Lots of excitement today -- without even leaving our hotel room!
As most savvy travelers do, we always store our valuables in our room safe -- assuming the room has one and assuming our “valuables” will all fit into something smaller than an oversized band-aid box. If the room lacks a room safe, we simply “hide” our valuables somewhere in our room where nobody could ever find them -- including us, of course, at which time we must resort to asking the maid if she happened to find, say, our passports, upon which she marches straight over to the bedside table, picks it up and points to them sitting on the floor.
But this, being a four-star hotel and all, does provide a room safe which we have used at least ten times since arriving. (I always put our cell phones in the safe; don’t ask me why. Maybe because they fit.)
It is no secret -- at least not now -- that I use my birthday for the self-set code. It always works brilliantly since I rarely forget my own birthday -- no matter how much champagne I have consumed. This morning, however, it did not work. After entering it the first time, the word “error” flashed on the little electronic screen and I wondered, momentarily, if I had in fact, forgotten my own birthday after all. I re-entered it, very slowly and deliberately. 0-6-0-1-4-8. Again, the little screen registered “ERROR” -- but this time it was followed by the number “2”.
Oh. So you’re keeping track, eh?
I realized I’d better have a witness the third time, so I called the only person I could think of, Brad, who happened to be sitting on the bed two feet away.
“Oh, Brad...?” I said. “The safe code doesn’t seem to be working.”
“Are you sure you know the right number?”
“You mean, do I know my own birthday? Yes, I believe I do.”
“No, I mean, are you sure you pressed the buttons correctly?”
This question befuddled me momentarily. Gosh...do I really know how to push buttons? When was the last time I pushed one? Did I do it right? Isn’t it merely a matter of extending one’s finger and exerting pressure? What have I been doing all these years?
But, keeping these thoughts to myself, I simply replied, witheringly, “Yes. Well, why don’t you watch me do it to see that I do it correctly?”
And he did. 0-6-0-1-4-8, we entered together.
ERROR3! It might as well have added YOU’RE OUT! Because, indeed, we were. Pushing even one button thereafter resulted in a terrible beeping sound and the flashing ERROR3 sign.
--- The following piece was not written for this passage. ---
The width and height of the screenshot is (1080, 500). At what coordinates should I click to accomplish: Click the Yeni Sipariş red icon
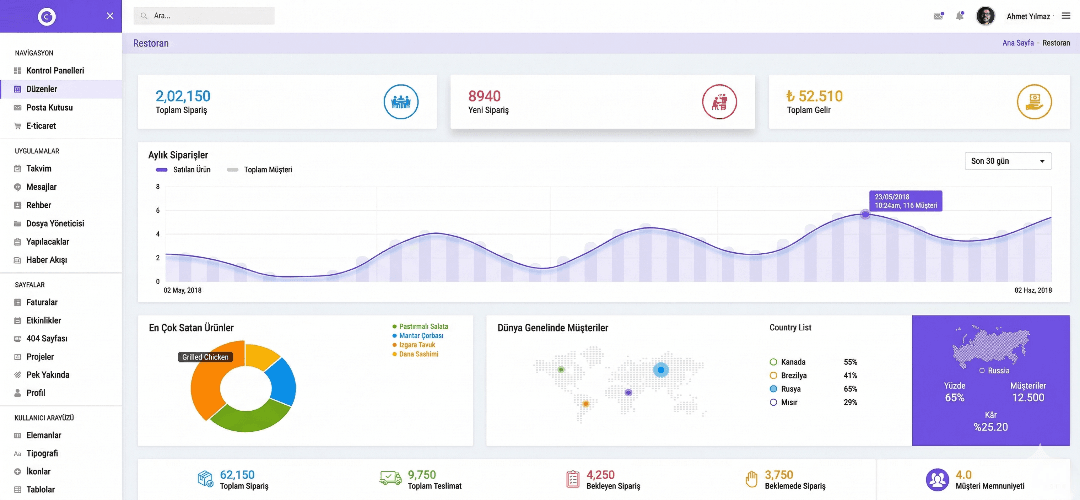718,101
I had pretty much resigned myself to leaving our cell phones, passports, car key and wallets with all our money in the safe forever until I realized my iPod was also locked up inside. Then I knew we were in trouble.
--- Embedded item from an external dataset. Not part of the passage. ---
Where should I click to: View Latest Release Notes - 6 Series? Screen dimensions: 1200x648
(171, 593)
If you’ve ever read the instructions on one of these little safes, you know you are not to lose the combination NO MATTER WHAT. I seem to recall that most of them warn that if you do, you will be fined $3,700 and your ear will be cut off. But, on this one, since the warning is in French, I realized it could threaten even worse consequences.
The reason for this is simple. You use the safe because you don’t want the maid, or bell hop or doorman stealing your valuables, so they arrange it so only you can access the safe. If you lose the combination, or forget your own birthday, for example, a locksmith must be called -- at great expense and inconvenience -- and they are allowed to shout ugly things to you in French before cutting open the safe with a blowtorch (and therefore incinerating your passports.)
It turns out that is not quite accurate. If you forget the combination, you simply flag down the first hotel employee you see wandering down the hall -- in our case, it happened to be the doorman -- and ask him what to do. He, in turn, simply reaches in his pocket, takes out a KEY and enters your room, unlocks the safe and walks away with the ten euros you’ve just given him to show your gratitude. It turns out your valuables would have been more secure in the mini-bar which is checked at least four times a day to see that someone hasn’t consumed that $15 Toblerone bar.
We’re off to the Picasso/Cezanne exhibit. Our valuables, in case you’re interested, are next to the Toblerone bar.
More later...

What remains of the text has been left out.